EXERCISE
From the first line to the last, copy the material exactly.

==========

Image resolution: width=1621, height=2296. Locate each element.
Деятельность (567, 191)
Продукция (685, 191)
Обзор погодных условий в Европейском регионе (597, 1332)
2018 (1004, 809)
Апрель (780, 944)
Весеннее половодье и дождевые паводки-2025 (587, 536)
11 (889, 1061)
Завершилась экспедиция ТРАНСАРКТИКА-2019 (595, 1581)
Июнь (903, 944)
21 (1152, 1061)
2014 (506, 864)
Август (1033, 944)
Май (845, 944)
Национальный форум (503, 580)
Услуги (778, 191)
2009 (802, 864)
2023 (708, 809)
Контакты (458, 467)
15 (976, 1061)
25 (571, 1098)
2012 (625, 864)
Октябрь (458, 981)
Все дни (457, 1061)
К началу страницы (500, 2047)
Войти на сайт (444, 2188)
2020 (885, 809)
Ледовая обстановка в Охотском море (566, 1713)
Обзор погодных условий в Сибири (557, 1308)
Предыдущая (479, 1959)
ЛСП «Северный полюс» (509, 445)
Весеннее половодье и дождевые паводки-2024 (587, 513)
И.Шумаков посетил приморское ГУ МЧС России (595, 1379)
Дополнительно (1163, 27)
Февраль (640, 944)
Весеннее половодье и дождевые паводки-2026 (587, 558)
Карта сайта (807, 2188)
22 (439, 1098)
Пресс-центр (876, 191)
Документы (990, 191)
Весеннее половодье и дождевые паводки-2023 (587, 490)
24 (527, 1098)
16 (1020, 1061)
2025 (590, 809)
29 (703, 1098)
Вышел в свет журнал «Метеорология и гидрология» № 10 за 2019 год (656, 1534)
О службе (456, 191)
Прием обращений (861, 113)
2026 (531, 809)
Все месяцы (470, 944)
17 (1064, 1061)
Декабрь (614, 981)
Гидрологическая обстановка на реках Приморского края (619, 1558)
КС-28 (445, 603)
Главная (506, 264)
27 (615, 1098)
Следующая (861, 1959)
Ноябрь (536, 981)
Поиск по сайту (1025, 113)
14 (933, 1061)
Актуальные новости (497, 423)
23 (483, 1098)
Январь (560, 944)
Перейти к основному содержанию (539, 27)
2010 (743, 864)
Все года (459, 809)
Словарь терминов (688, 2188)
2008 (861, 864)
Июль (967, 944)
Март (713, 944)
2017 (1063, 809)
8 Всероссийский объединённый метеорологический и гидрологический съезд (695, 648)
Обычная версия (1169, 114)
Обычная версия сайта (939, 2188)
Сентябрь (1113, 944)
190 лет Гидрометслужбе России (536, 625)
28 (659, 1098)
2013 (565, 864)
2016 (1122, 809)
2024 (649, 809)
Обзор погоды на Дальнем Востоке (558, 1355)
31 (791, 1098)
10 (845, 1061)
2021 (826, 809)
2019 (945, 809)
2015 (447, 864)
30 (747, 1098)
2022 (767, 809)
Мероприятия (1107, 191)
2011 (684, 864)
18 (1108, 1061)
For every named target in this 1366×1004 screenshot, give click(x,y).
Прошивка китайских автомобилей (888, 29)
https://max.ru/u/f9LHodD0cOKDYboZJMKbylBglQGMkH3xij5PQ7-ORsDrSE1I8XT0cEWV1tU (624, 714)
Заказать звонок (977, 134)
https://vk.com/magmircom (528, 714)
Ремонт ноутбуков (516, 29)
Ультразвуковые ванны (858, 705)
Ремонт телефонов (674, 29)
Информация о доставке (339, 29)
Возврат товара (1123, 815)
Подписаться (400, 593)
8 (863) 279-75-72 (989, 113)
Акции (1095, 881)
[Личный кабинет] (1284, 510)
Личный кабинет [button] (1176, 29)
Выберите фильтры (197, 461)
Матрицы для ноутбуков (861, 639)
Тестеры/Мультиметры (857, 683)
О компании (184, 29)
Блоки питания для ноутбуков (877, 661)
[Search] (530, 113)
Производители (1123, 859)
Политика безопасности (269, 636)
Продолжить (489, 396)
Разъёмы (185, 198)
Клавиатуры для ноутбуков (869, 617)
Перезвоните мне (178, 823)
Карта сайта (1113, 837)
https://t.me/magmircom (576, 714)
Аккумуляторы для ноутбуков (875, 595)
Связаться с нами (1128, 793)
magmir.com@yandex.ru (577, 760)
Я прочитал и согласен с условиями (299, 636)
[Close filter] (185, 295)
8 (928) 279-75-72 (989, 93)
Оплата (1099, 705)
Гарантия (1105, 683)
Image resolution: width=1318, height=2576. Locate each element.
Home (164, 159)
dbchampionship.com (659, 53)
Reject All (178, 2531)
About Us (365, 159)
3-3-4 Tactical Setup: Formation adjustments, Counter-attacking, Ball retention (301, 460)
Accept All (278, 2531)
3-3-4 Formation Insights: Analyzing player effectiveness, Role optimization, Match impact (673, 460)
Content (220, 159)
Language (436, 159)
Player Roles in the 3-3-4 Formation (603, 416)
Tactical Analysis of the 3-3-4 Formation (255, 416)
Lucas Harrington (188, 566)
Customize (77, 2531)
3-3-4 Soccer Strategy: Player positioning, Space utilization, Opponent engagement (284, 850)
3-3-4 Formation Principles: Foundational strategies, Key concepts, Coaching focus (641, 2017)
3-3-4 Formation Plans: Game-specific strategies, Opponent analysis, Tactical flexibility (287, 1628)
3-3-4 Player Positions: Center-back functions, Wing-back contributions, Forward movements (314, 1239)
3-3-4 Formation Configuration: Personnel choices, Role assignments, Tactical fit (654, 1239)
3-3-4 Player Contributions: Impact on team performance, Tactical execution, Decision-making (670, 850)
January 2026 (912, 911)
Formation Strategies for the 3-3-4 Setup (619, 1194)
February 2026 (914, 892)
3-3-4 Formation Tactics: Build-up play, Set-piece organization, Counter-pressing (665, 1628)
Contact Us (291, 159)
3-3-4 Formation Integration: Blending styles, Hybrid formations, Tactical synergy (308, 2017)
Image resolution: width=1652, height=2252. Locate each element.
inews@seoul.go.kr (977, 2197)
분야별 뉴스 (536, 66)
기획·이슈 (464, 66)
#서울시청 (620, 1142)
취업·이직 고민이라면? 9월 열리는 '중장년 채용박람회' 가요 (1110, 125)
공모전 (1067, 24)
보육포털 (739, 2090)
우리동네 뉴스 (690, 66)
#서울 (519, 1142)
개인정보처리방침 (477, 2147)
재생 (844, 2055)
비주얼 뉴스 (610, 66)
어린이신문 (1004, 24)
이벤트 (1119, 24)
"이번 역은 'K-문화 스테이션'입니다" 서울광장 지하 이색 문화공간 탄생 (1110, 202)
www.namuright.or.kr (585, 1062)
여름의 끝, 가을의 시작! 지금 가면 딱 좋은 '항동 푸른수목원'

==========

TASK RESPONSE
Image resolution: width=1621, height=2296. Locate each element.
Деятельность (567, 191)
Продукция (685, 191)
Обзор погодных условий в Европейском регионе (597, 1332)
2018 (1004, 809)
Апрель (780, 944)
Весеннее половодье и дождевые паводки-2025 (587, 536)
11 (889, 1061)
Завершилась экспедиция ТРАНСАРКТИКА-2019 (595, 1581)
Июнь (903, 944)
21 (1152, 1061)
2014 (506, 864)
Август (1033, 944)
Май (845, 944)
Национальный форум (503, 580)
Услуги (778, 191)
2009 (802, 864)
2023 (708, 809)
Контакты (458, 467)
15 (976, 1061)
25 (571, 1098)
2012 (625, 864)
Октябрь (458, 981)
Все дни (457, 1061)
К началу страницы (500, 2047)
Войти на сайт (444, 2188)
2020 (885, 809)
Ледовая обстановка в Охотском море (566, 1713)
Обзор погодных условий в Сибири (557, 1308)
Предыдущая (479, 1959)
ЛСП «Северный полюс» (509, 445)
Весеннее половодье и дождевые паводки-2024 (587, 513)
И.Шумаков посетил приморское ГУ МЧС России (595, 1379)
Дополнительно (1163, 27)
Февраль (640, 944)
Весеннее половодье и дождевые паводки-2026 (587, 558)
Карта сайта (807, 2188)
22 (439, 1098)
Пресс-центр (876, 191)
Документы (990, 191)
Весеннее половодье и дождевые паводки-2023 (587, 490)
24 (527, 1098)
16 (1020, 1061)
2025 (590, 809)
29 (703, 1098)
Вышел в свет журнал «Метеорология и гидрология» № 10 за 2019 год (656, 1534)
О службе (456, 191)
Прием обращений (861, 113)
2026 (531, 809)
Все месяцы (470, 944)
17 (1064, 1061)
Декабрь (614, 981)
Гидрологическая обстановка на реках Приморского края (619, 1558)
КС-28 (445, 603)
Главная (506, 264)
27 (615, 1098)
Следующая (861, 1959)
Ноябрь (536, 981)
Поиск по сайту (1025, 113)
14 (933, 1061)
Актуальные новости (497, 423)
23 (483, 1098)
Январь (560, 944)
Перейти к основному содержанию (539, 27)
2010 (743, 864)
Все года (459, 809)
Словарь терминов (688, 2188)
2008 (861, 864)
Июль (967, 944)
Март (713, 944)
2017 (1063, 809)
8 Всероссийский объединённый метеорологический и гидрологический съезд (695, 648)
Обычная версия (1169, 114)
Обычная версия сайта (939, 2188)
Сентябрь (1113, 944)
190 лет Гидрометслужбе России (536, 625)
28 (659, 1098)
2013 (565, 864)
2016 (1122, 809)
2024 (649, 809)
Обзор погоды на Дальнем Востоке (558, 1355)
31 (791, 1098)
10 (845, 1061)
2021 (826, 809)
2019 (945, 809)
2015 (447, 864)
30 (747, 1098)
2022 (767, 809)
Мероприятия (1107, 191)
2011 (684, 864)
18 (1108, 1061)
For every named target in this 1366×1004 screenshot, give click(x,y).
Прошивка китайских автомобилей (888, 29)
https://max.ru/u/f9LHodD0cOKDYboZJMKbylBglQGMkH3xij5PQ7-ORsDrSE1I8XT0cEWV1tU (624, 714)
Заказать звонок (977, 134)
https://vk.com/magmircom (528, 714)
Ремонт ноутбуков (516, 29)
Ультразвуковые ванны (858, 705)
Ремонт телефонов (674, 29)
Информация о доставке (339, 29)
Возврат товара (1123, 815)
Подписаться (400, 593)
8 (863) 279-75-72 (989, 113)
Акции (1095, 881)
[Личный кабинет] (1284, 510)
Личный кабинет [button] (1176, 29)
Выберите фильтры (197, 461)
Матрицы для ноутбуков (861, 639)
Тестеры/Мультиметры (857, 683)
О компании (184, 29)
Блоки питания для ноутбуков (877, 661)
[Search] (530, 113)
Производители (1123, 859)
Политика безопасности (269, 636)
Продолжить (489, 396)
Разъёмы (185, 198)
Клавиатуры для ноутбуков (869, 617)
Перезвоните мне (178, 823)
Карта сайта (1113, 837)
https://t.me/magmircom (576, 714)
Аккумуляторы для ноутбуков (875, 595)
Связаться с нами (1128, 793)
magmir.com@yandex.ru (577, 760)
Я прочитал и согласен с условиями (299, 636)
[Close filter] (185, 295)
8 (928) 279-75-72 (989, 93)
Оплата (1099, 705)
Гарантия (1105, 683)
Image resolution: width=1318, height=2576. Locate each element.
Home (164, 159)
dbchampionship.com (659, 53)
Reject All (178, 2531)
About Us (365, 159)
3-3-4 Tactical Setup: Formation adjustments, Counter-attacking, Ball retention (301, 460)
Accept All (278, 2531)
3-3-4 Formation Insights: Analyzing player effectiveness, Role optimization, Match impact (673, 460)
Content (220, 159)
Language (436, 159)
Player Roles in the 3-3-4 Formation (603, 416)
Tactical Analysis of the 3-3-4 Formation (255, 416)
Lucas Harrington (188, 566)
Customize (77, 2531)
3-3-4 Soccer Strategy: Player positioning, Space utilization, Opponent engagement (284, 850)
3-3-4 Formation Principles: Foundational strategies, Key concepts, Coaching focus (641, 2017)
3-3-4 Formation Plans: Game-specific strategies, Opponent analysis, Tactical flexibility (287, 1628)
3-3-4 Player Positions: Center-back functions, Wing-back contributions, Forward movements (314, 1239)
3-3-4 Formation Configuration: Personnel choices, Role assignments, Tactical fit (654, 1239)
3-3-4 Player Contributions: Impact on team performance, Tactical execution, Decision-making (670, 850)
January 2026 (912, 911)
Formation Strategies for the 3-3-4 Setup (619, 1194)
February 2026 (914, 892)
3-3-4 Formation Tactics: Build-up play, Set-piece organization, Counter-pressing (665, 1628)
Contact Us (291, 159)
3-3-4 Formation Integration: Blending styles, Hybrid formations, Tactical synergy (308, 2017)
Image resolution: width=1652, height=2252. Locate each element.
inews@seoul.go.kr (977, 2197)
분야별 뉴스 (536, 66)
기획·이슈 (464, 66)
#서울시청 (620, 1142)
취업·이직 고민이라면? 9월 열리는 '중장년 채용박람회' 가요 (1110, 125)
공모전 (1067, 24)
보육포털 (739, 2090)
우리동네 뉴스 (690, 66)
#서울 (519, 1142)
개인정보처리방침 (477, 2147)
재생 (844, 2055)
비주얼 뉴스 (610, 66)
어린이신문 (1004, 24)
이벤트 (1119, 24)
"이번 역은 'K-문화 스테이션'입니다" 서울광장 지하 이색 문화공간 탄생 (1110, 202)
www.namuright.or.kr (585, 1062)
여름의 끝, 가을의 시작! 지금 가면 딱 좋은 '항동 푸른수목원'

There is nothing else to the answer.